▸ Task objective
Please retype each record exactly as it stands below.

▸ Entries shown

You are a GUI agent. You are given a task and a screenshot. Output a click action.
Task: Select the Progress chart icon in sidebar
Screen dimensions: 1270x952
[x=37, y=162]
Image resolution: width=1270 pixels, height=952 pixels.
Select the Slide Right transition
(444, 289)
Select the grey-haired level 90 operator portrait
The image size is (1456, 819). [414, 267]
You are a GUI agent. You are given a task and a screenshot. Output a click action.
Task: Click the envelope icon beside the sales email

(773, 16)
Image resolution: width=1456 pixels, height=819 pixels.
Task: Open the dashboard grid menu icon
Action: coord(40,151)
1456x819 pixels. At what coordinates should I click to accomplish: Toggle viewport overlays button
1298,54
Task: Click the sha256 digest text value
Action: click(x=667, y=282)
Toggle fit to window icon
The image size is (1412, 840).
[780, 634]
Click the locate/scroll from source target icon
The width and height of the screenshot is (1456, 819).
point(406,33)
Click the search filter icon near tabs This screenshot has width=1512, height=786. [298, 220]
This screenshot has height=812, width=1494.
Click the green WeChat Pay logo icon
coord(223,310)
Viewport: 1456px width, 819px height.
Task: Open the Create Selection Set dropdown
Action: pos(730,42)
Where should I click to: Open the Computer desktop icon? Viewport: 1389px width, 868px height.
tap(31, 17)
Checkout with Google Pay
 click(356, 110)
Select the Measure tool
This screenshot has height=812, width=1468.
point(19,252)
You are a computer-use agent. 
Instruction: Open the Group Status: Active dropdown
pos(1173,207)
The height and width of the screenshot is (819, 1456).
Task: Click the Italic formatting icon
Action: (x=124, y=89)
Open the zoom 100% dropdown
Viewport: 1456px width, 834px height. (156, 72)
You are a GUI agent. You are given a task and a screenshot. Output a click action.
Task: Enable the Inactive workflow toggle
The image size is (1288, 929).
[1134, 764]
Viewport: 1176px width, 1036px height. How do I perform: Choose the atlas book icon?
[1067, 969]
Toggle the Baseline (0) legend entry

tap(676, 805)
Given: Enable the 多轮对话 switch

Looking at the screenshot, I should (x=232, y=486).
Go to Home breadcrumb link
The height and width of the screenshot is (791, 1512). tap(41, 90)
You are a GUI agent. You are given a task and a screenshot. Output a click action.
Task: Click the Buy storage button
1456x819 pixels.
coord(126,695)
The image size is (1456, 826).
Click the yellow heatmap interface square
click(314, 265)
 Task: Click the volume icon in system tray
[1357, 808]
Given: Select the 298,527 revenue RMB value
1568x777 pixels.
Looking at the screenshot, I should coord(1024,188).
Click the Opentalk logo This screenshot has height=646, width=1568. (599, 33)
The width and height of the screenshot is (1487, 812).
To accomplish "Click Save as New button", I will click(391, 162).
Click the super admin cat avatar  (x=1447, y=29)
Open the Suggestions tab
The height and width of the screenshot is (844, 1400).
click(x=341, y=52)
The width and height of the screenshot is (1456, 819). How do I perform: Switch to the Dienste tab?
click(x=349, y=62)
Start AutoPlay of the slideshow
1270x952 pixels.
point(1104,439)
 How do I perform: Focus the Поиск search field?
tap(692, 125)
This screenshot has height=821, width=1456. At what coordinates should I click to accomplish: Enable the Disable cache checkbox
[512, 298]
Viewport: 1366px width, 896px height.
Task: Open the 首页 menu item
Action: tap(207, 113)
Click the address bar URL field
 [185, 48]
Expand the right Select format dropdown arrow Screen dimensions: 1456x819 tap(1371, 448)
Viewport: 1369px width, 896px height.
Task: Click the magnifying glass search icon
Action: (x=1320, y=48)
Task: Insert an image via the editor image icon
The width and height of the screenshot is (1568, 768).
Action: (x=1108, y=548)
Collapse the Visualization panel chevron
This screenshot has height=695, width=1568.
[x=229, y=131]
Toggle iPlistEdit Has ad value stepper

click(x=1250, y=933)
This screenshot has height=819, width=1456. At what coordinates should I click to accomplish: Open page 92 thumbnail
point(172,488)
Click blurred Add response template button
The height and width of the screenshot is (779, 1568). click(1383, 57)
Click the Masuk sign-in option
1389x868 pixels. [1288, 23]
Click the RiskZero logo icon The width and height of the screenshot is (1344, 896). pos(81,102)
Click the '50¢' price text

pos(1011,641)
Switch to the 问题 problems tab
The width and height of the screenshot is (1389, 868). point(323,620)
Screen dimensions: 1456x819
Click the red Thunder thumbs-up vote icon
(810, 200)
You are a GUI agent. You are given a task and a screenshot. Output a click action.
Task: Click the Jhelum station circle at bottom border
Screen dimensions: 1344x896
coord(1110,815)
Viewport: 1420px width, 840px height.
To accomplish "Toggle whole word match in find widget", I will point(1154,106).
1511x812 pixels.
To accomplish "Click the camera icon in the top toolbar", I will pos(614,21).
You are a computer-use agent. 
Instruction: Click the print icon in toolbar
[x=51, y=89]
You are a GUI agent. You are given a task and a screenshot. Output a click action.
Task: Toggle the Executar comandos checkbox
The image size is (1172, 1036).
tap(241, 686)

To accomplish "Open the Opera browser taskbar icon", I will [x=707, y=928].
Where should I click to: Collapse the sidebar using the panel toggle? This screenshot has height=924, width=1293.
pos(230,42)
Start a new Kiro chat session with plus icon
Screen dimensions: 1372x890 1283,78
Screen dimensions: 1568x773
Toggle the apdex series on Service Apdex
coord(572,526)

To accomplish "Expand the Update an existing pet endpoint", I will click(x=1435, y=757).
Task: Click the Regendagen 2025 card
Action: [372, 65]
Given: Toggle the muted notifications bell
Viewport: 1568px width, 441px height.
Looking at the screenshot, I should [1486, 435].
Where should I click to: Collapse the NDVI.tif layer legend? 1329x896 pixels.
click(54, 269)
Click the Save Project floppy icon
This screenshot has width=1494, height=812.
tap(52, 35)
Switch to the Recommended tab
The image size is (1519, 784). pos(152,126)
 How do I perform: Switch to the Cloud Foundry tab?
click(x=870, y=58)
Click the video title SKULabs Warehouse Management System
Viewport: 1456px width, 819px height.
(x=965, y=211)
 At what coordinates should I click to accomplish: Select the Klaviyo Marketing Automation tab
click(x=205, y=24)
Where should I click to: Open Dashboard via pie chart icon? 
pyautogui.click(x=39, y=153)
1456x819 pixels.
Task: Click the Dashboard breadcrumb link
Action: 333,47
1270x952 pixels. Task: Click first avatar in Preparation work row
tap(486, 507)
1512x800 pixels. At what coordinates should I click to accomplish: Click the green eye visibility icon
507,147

▸ Completed task
You are a GUI agent. You are given a task and a screenshot. Output a click action.
Task: Select the Progress chart icon in sidebar
Screen dimensions: 1270x952
[x=37, y=162]
Image resolution: width=1270 pixels, height=952 pixels.
Select the Slide Right transition
(444, 289)
Select the grey-haired level 90 operator portrait
The image size is (1456, 819). [414, 267]
You are a GUI agent. You are given a task and a screenshot. Output a click action.
Task: Click the envelope icon beside the sales email

(773, 16)
Image resolution: width=1456 pixels, height=819 pixels.
Task: Open the dashboard grid menu icon
Action: coord(40,151)
1456x819 pixels. At what coordinates should I click to accomplish: Toggle viewport overlays button
1298,54
Task: Click the sha256 digest text value
Action: click(x=667, y=282)
Toggle fit to window icon
The image size is (1412, 840).
[780, 634]
Click the locate/scroll from source target icon
The width and height of the screenshot is (1456, 819).
point(406,33)
Click the search filter icon near tabs This screenshot has width=1512, height=786. [298, 220]
This screenshot has height=812, width=1494.
Click the green WeChat Pay logo icon
coord(223,310)
Viewport: 1456px width, 819px height.
Task: Open the Create Selection Set dropdown
Action: pos(730,42)
Where should I click to: Open the Computer desktop icon? Viewport: 1389px width, 868px height.
tap(31, 17)
Checkout with Google Pay
 click(356, 110)
Select the Measure tool
This screenshot has height=812, width=1468.
point(19,252)
You are a computer-use agent. 
Instruction: Open the Group Status: Active dropdown
pos(1173,207)
The height and width of the screenshot is (819, 1456).
Task: Click the Italic formatting icon
Action: (x=124, y=89)
Open the zoom 100% dropdown
Viewport: 1456px width, 834px height. (156, 72)
You are a GUI agent. You are given a task and a screenshot. Output a click action.
Task: Enable the Inactive workflow toggle
The image size is (1288, 929).
[1134, 764]
Viewport: 1176px width, 1036px height. How do I perform: Choose the atlas book icon?
[1067, 969]
Toggle the Baseline (0) legend entry

tap(676, 805)
Given: Enable the 多轮对话 switch

Looking at the screenshot, I should (x=232, y=486).
Go to Home breadcrumb link
The height and width of the screenshot is (791, 1512). tap(41, 90)
You are a GUI agent. You are given a task and a screenshot. Output a click action.
Task: Click the Buy storage button
1456x819 pixels.
coord(126,695)
The image size is (1456, 826).
Click the yellow heatmap interface square
click(314, 265)
 Task: Click the volume icon in system tray
[1357, 808]
Given: Select the 298,527 revenue RMB value
1568x777 pixels.
Looking at the screenshot, I should coord(1024,188).
Click the Opentalk logo This screenshot has height=646, width=1568. (599, 33)
The width and height of the screenshot is (1487, 812).
To accomplish "Click Save as New button", I will click(391, 162).
Click the super admin cat avatar  (x=1447, y=29)
Open the Suggestions tab
The height and width of the screenshot is (844, 1400).
click(x=341, y=52)
The width and height of the screenshot is (1456, 819). How do I perform: Switch to the Dienste tab?
click(x=349, y=62)
Start AutoPlay of the slideshow
1270x952 pixels.
point(1104,439)
 How do I perform: Focus the Поиск search field?
tap(692, 125)
This screenshot has height=821, width=1456. At what coordinates should I click to accomplish: Enable the Disable cache checkbox
[512, 298]
Viewport: 1366px width, 896px height.
Task: Open the 首页 menu item
Action: tap(207, 113)
Click the address bar URL field
 [185, 48]
Expand the right Select format dropdown arrow Screen dimensions: 1456x819 tap(1371, 448)
Viewport: 1369px width, 896px height.
Task: Click the magnifying glass search icon
Action: (x=1320, y=48)
Task: Insert an image via the editor image icon
The width and height of the screenshot is (1568, 768).
Action: (x=1108, y=548)
Collapse the Visualization panel chevron
This screenshot has height=695, width=1568.
[x=229, y=131]
Toggle iPlistEdit Has ad value stepper

click(x=1250, y=933)
This screenshot has height=819, width=1456. At what coordinates should I click to accomplish: Open page 92 thumbnail
point(172,488)
Click blurred Add response template button
The height and width of the screenshot is (779, 1568). click(1383, 57)
Click the Masuk sign-in option
1389x868 pixels. [1288, 23]
Click the RiskZero logo icon The width and height of the screenshot is (1344, 896). pos(81,102)
Click the '50¢' price text

pos(1011,641)
Switch to the 问题 problems tab
The width and height of the screenshot is (1389, 868). point(323,620)
Screen dimensions: 1456x819
Click the red Thunder thumbs-up vote icon
(810, 200)
You are a GUI agent. You are given a task and a screenshot. Output a click action.
Task: Click the Jhelum station circle at bottom border
Screen dimensions: 1344x896
coord(1110,815)
Viewport: 1420px width, 840px height.
To accomplish "Toggle whole word match in find widget", I will point(1154,106).
1511x812 pixels.
To accomplish "Click the camera icon in the top toolbar", I will pos(614,21).
You are a computer-use agent. 
Instruction: Click the print icon in toolbar
[x=51, y=89]
You are a GUI agent. You are given a task and a screenshot. Output a click action.
Task: Toggle the Executar comandos checkbox
The image size is (1172, 1036).
tap(241, 686)

To accomplish "Open the Opera browser taskbar icon", I will [x=707, y=928].
Where should I click to: Collapse the sidebar using the panel toggle? This screenshot has height=924, width=1293.
pos(230,42)
Start a new Kiro chat session with plus icon
Screen dimensions: 1372x890 1283,78
Screen dimensions: 1568x773
Toggle the apdex series on Service Apdex
coord(572,526)

To accomplish "Expand the Update an existing pet endpoint", I will click(x=1435, y=757).
Task: Click the Regendagen 2025 card
Action: [372, 65]
Given: Toggle the muted notifications bell
Viewport: 1568px width, 441px height.
Looking at the screenshot, I should [1486, 435].
Where should I click to: Collapse the NDVI.tif layer legend? 1329x896 pixels.
click(54, 269)
Click the Save Project floppy icon
This screenshot has width=1494, height=812.
tap(52, 35)
Switch to the Recommended tab
The image size is (1519, 784). pos(152,126)
 How do I perform: Switch to the Cloud Foundry tab?
click(x=870, y=58)
Click the video title SKULabs Warehouse Management System
Viewport: 1456px width, 819px height.
(x=965, y=211)
 At what coordinates should I click to accomplish: Select the Klaviyo Marketing Automation tab
click(x=205, y=24)
Where should I click to: Open Dashboard via pie chart icon? 
pyautogui.click(x=39, y=153)
1456x819 pixels.
Task: Click the Dashboard breadcrumb link
Action: 333,47
1270x952 pixels. Task: Click first avatar in Preparation work row
tap(486, 507)
1512x800 pixels. At what coordinates should I click to accomplish: Click the green eye visibility icon
507,147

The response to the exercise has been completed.